Furthermore, if you stick around long enough, you can find people who aren't completely insecure and are confident enough to not resort to insults to assert themselves. Those people make the tough environment actually tolerable. If you can help each other, then you can establish a safer zone to talk through ideas. And since those more secure people are typically so secure because they are really, really good, you can find yourself in an informational jet-stream. I didn't fully appreciate this until working with Adam, Charlie and Quora User but once discovered and taken advantage of opportunities abound.

Opportunities also exist in the form of help from others pushing you forward and help in the form of others who don't let you get away with anything. Help might be treating you like everyone else. Help might be from the powerful women who may not make the perfect guidepost but are available and will make time for you. For me personally a huge turning point was working at Quora. I remember realizing how the founders had trusted me with this incredible challenge involved with taking responsibility for building Quora's product and interface. It was the first time I was able to take responsibility directly which is a remarkable opportunity.

Results Matter and Are Powerful

The technology world isn't a perfect meritocracy but it's close enough and awesome results do matter. Whatever barrier is in front of you, an amazing product that gets traction will cut through it. The same is true for an awesome abstraction that boasts a 50% speed improvement or generates elegant code which enables future efficiency. The absence of an outright block means that making something great can open many closed doors. Just knowing that is possible is very encouraging. Additionally, if you push through the crap and have major contributions to make, no one is going to be able to ignore your results nor will they want to. At the end of the day everyone in technology wants to turn a dollar into 10 and then into a thousand; it's essentially a culture built on hope and results. The barriers to entry are pretty low and inexpensive. Start building, learn JavaScript, publish thoughts, all of these building blocks are readily accessible. Use them. Get results. People will give you money to get more results.

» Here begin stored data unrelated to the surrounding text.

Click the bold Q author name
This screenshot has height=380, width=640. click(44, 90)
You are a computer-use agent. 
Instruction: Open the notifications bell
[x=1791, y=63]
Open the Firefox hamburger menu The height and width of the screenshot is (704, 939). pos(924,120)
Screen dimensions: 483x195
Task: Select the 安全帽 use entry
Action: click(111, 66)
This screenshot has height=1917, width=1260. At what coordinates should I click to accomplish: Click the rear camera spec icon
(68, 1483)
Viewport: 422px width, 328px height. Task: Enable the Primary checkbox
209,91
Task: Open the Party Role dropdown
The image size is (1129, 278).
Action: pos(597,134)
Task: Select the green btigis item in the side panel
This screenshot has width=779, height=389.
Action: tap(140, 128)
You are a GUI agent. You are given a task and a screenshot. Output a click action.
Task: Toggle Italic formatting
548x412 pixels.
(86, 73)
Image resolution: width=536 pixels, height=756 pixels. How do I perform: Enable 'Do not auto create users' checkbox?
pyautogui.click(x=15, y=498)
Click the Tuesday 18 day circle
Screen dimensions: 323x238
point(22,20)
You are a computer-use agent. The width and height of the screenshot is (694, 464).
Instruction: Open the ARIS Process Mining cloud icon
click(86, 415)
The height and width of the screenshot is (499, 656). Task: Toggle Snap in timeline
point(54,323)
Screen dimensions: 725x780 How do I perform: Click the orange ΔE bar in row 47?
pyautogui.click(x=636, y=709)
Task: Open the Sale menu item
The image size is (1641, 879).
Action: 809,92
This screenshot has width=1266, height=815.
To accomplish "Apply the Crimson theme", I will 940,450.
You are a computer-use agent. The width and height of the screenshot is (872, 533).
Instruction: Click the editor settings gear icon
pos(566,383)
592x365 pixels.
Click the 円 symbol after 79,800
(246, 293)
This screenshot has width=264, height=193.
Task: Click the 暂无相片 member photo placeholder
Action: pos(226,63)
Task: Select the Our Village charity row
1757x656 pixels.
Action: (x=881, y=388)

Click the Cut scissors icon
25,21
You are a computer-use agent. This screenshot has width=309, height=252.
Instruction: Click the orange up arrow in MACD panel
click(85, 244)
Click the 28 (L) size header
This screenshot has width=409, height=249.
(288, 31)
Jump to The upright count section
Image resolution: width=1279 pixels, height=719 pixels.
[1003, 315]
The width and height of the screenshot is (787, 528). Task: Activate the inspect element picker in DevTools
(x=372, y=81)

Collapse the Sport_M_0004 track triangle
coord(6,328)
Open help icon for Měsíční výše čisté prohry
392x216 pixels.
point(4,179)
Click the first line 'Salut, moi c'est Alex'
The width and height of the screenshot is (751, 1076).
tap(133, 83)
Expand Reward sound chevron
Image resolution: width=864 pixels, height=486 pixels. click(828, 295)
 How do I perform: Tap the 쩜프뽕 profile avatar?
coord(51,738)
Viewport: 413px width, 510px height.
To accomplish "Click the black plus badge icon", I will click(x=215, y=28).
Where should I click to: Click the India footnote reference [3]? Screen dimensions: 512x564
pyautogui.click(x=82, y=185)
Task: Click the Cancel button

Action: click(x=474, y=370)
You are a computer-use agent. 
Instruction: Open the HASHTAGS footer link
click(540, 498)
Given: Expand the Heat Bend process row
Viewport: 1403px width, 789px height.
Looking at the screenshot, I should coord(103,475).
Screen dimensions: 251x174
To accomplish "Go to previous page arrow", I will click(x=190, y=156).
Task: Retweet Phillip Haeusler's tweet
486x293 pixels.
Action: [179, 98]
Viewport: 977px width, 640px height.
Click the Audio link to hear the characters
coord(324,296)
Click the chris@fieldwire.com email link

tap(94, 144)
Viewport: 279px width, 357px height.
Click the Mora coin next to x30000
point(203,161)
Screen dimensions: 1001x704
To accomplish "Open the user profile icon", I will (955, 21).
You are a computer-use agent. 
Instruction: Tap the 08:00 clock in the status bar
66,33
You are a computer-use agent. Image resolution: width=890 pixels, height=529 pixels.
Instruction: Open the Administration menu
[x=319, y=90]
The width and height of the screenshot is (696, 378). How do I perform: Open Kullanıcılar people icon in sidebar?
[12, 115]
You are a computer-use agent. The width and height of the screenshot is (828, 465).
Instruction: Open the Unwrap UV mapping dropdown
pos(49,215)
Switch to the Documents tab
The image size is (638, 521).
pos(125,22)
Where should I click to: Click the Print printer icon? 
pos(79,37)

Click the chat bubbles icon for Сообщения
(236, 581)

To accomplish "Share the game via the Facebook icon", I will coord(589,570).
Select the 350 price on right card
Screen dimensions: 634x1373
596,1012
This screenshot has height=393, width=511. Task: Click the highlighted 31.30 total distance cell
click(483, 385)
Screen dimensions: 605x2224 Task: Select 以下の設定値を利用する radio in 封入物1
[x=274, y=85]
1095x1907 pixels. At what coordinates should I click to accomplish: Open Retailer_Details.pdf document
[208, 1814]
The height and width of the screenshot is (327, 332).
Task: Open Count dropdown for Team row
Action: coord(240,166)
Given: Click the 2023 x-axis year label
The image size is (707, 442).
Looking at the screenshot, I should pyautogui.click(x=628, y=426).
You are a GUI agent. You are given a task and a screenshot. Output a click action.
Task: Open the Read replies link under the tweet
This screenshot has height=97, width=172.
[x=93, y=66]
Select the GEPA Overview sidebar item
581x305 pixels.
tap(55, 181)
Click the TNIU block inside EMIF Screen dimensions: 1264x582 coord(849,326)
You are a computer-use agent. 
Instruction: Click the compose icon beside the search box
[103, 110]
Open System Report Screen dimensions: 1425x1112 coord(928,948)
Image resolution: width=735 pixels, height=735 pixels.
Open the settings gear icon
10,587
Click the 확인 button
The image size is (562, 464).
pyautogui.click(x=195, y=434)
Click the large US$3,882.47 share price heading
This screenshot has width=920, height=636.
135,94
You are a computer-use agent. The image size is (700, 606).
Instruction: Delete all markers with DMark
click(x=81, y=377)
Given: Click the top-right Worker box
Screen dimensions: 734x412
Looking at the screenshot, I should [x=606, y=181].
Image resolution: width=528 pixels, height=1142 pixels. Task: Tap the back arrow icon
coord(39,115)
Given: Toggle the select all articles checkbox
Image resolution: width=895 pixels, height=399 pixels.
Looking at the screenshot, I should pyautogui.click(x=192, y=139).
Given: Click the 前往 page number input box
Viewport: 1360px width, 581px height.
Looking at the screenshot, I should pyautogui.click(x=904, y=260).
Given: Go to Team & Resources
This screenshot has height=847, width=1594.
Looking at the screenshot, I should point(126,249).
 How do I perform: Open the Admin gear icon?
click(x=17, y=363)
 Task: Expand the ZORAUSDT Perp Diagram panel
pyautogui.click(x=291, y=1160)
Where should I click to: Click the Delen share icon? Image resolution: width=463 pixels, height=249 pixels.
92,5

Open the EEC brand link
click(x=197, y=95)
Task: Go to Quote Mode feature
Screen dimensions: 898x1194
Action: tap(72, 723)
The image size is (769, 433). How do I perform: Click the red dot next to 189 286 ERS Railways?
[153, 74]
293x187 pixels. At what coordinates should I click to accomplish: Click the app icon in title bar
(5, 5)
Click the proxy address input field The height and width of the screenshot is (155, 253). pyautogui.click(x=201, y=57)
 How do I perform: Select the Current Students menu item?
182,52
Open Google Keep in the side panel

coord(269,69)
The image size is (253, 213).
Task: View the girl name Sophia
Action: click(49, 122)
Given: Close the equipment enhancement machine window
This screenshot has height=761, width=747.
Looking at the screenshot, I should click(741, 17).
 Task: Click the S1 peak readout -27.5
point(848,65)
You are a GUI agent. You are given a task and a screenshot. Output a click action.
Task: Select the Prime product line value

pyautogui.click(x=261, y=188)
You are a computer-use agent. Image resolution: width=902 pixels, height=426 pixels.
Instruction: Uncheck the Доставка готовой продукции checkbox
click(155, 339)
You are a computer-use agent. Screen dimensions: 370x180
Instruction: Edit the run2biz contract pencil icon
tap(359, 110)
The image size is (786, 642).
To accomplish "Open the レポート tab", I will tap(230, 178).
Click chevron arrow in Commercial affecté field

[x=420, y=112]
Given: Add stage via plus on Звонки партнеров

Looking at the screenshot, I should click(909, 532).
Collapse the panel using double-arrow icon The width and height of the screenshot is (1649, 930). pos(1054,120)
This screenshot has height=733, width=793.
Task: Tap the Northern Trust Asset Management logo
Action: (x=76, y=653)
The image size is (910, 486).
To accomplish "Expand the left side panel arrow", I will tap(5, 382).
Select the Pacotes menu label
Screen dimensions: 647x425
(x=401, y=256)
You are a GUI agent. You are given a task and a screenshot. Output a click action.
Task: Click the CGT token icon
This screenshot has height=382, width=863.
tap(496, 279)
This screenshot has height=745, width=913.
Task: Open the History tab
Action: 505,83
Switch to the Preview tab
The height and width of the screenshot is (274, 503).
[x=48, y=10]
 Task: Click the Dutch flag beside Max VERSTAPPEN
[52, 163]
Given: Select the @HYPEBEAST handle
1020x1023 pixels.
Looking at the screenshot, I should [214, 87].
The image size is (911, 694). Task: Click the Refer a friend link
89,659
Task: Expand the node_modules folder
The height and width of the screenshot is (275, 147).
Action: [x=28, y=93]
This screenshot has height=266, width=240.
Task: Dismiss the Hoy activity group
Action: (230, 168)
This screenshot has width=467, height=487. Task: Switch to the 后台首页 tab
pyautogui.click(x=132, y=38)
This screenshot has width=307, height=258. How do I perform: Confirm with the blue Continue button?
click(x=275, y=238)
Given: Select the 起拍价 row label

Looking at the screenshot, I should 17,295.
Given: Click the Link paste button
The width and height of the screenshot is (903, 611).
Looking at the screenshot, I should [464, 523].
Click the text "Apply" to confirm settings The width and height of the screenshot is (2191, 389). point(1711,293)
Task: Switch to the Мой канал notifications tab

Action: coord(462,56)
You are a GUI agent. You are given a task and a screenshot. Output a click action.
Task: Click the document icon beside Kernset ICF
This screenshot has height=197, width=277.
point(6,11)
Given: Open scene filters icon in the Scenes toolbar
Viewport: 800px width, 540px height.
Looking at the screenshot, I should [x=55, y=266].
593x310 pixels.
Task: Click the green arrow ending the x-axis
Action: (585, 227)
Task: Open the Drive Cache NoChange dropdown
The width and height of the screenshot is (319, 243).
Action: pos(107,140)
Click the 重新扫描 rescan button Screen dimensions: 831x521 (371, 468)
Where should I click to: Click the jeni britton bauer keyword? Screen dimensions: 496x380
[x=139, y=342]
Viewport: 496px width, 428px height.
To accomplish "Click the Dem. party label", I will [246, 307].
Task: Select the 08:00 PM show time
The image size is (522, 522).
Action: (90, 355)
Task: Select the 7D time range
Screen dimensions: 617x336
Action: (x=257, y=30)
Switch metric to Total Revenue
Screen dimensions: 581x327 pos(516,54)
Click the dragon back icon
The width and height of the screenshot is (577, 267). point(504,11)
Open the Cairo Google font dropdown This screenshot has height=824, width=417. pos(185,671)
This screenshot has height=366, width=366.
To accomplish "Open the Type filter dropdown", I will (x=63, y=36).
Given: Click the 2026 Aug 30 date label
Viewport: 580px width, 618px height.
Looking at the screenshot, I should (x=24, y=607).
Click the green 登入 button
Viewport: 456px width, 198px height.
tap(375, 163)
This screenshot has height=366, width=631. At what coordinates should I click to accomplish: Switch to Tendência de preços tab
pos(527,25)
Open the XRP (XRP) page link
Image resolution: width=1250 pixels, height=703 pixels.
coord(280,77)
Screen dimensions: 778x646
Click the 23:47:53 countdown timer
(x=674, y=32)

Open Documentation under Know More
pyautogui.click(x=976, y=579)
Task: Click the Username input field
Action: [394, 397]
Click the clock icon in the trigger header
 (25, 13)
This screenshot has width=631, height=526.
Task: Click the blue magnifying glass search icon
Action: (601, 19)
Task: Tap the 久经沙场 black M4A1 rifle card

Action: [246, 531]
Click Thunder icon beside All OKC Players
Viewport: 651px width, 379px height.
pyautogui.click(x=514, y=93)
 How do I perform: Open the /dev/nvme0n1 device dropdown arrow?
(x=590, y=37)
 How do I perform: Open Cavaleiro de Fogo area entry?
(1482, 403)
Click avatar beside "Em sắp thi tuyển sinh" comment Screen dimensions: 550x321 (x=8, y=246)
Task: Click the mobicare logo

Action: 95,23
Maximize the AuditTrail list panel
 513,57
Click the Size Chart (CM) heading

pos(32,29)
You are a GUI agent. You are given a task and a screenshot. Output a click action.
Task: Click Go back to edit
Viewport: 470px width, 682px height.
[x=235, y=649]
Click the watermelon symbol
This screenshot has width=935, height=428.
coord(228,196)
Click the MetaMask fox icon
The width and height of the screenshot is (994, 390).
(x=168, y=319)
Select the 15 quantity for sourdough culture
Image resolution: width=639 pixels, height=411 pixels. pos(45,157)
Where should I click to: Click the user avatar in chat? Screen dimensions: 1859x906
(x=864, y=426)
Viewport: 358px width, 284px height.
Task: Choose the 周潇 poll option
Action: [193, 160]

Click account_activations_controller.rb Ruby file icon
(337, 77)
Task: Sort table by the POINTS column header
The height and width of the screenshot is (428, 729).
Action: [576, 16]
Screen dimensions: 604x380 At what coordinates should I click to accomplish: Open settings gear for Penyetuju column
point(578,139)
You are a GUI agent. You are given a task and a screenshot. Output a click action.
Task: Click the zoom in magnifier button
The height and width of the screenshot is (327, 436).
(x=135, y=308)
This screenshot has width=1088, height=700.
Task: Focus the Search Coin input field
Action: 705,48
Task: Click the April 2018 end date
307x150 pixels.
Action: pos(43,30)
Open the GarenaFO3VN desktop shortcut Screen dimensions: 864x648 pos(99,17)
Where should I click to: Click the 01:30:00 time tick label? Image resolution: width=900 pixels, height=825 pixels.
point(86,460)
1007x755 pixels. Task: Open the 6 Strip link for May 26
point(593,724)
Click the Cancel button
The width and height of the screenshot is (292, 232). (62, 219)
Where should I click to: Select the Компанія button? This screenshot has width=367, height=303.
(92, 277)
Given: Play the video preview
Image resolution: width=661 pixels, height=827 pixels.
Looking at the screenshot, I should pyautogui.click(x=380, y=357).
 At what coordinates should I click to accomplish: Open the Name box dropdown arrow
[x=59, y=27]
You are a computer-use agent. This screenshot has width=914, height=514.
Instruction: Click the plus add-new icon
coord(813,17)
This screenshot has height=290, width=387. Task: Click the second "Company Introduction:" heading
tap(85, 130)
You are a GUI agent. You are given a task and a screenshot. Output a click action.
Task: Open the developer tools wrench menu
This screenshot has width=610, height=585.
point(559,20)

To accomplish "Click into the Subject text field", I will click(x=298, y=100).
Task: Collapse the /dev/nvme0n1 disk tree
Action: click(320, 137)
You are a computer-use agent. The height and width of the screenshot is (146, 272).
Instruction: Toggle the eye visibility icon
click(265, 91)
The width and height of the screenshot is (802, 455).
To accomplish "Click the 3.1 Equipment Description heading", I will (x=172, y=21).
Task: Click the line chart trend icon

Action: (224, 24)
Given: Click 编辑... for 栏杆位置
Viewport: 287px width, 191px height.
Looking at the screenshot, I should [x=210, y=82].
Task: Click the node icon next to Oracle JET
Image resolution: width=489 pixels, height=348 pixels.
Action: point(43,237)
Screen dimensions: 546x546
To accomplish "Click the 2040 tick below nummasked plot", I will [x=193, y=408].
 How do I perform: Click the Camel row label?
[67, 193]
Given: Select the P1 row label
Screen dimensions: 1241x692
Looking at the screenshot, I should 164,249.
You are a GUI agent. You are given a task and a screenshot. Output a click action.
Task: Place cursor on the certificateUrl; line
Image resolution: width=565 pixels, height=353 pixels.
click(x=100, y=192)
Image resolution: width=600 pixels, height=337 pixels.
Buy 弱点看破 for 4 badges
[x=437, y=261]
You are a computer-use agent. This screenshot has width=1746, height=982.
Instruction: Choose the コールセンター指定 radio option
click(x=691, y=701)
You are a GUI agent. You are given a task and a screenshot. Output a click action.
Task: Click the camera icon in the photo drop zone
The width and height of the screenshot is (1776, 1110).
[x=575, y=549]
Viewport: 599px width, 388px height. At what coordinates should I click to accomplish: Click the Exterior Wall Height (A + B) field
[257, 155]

Being a Woman in Tech Is a Competitive Advantage

Developing new technologies is about oscillating from extreme focus (for designing and programming and building) to wide open creative exploration (in order to understand people and their motivations as well as their problems). As a woman thinking about these complex issues, you have a rich and deep understanding around details like safety and privacy but also around tone and cooperative communication and gathering feedback. You also have this ability to obsess about the details others may ignorantly avoid. That's not even the faintest outline of the unique characteristics women bring. When half of all consumers are women, being able to tap into those women to use your product is obviously huge. Not enough women capitalize on this advantage, but that doesn't make it less meaningful.

Act III - Conclusion

Technology Is Awesome

Being a woman in technology means being surrounded by amazing technology and crazy smart and ambitious people all the time. Being a technical woman means being able to join in on the fun and building things for people as a path toward making their lives better. How awesome is that?